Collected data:
····················
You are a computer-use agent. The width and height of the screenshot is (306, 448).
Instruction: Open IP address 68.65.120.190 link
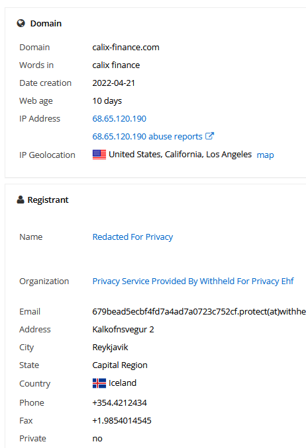119,118
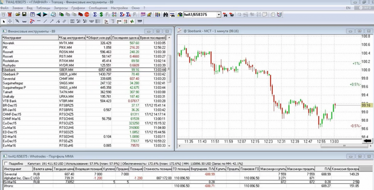The width and height of the screenshot is (374, 190).
Task: Open the Таблицы menu
Action: coord(43,8)
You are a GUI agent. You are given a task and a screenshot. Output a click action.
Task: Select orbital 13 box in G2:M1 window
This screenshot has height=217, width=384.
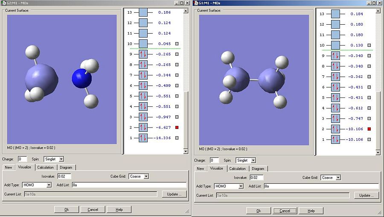click(143, 12)
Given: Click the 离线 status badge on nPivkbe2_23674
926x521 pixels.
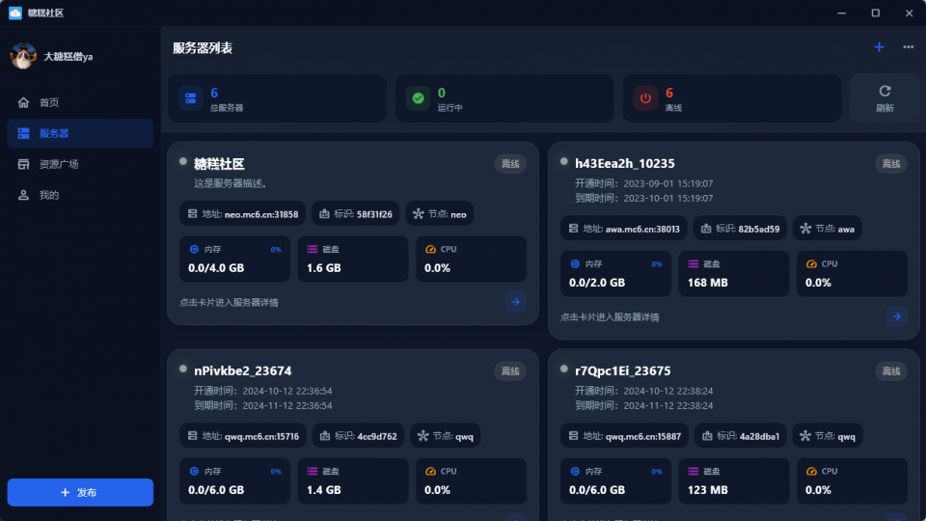Looking at the screenshot, I should [x=510, y=370].
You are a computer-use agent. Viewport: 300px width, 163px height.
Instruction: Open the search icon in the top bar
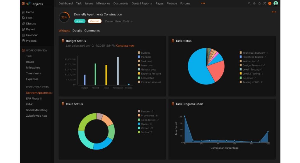click(249, 3)
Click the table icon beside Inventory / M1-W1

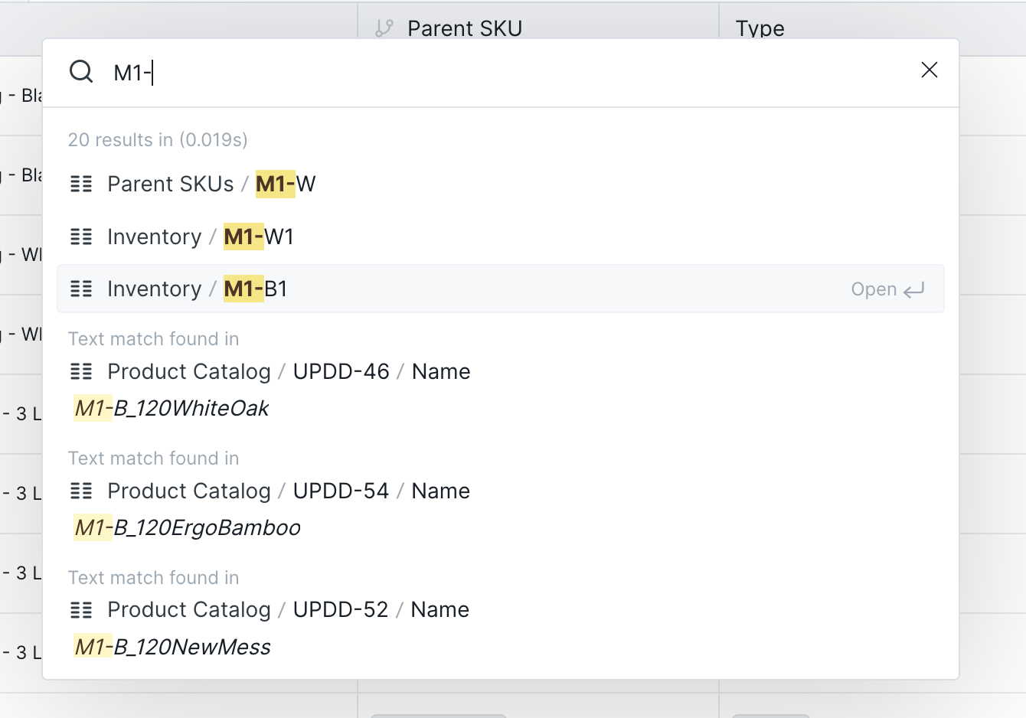tap(81, 237)
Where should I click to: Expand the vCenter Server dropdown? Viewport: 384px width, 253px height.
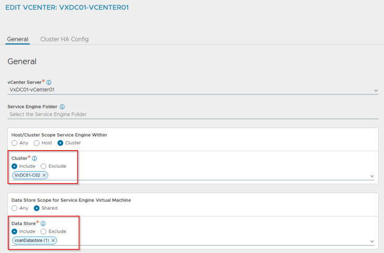(x=376, y=90)
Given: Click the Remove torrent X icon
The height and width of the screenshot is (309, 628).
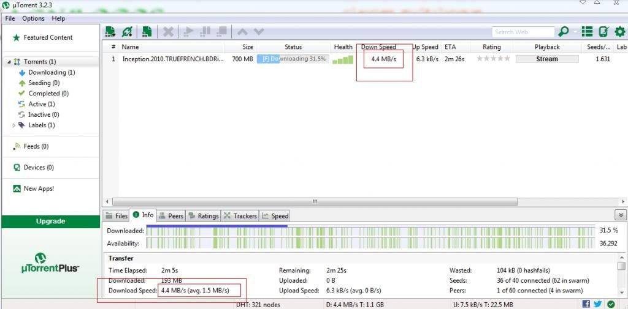Looking at the screenshot, I should (x=167, y=31).
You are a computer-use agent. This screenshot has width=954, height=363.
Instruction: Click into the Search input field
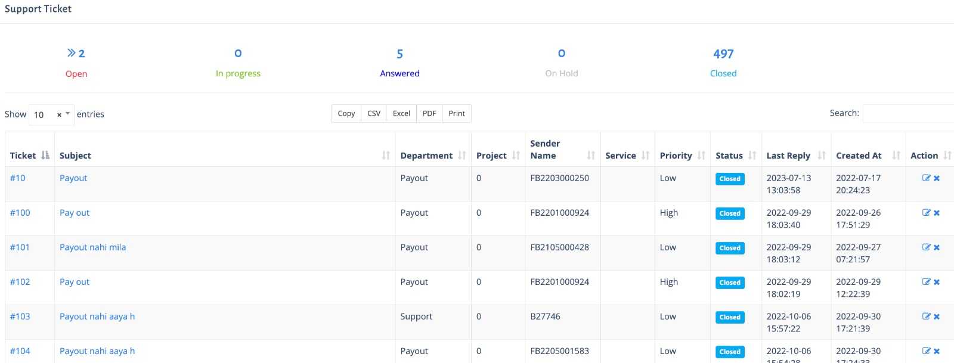point(907,113)
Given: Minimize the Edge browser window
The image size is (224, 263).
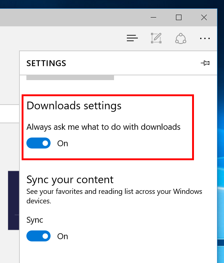Looking at the screenshot, I should click(x=154, y=17).
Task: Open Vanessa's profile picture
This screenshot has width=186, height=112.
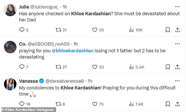Action: point(10,84)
····················
→ **Goal of the exercise**
How many of the lines in the records include the word "agent"? Only the number should be given.

→ **Answer box**
4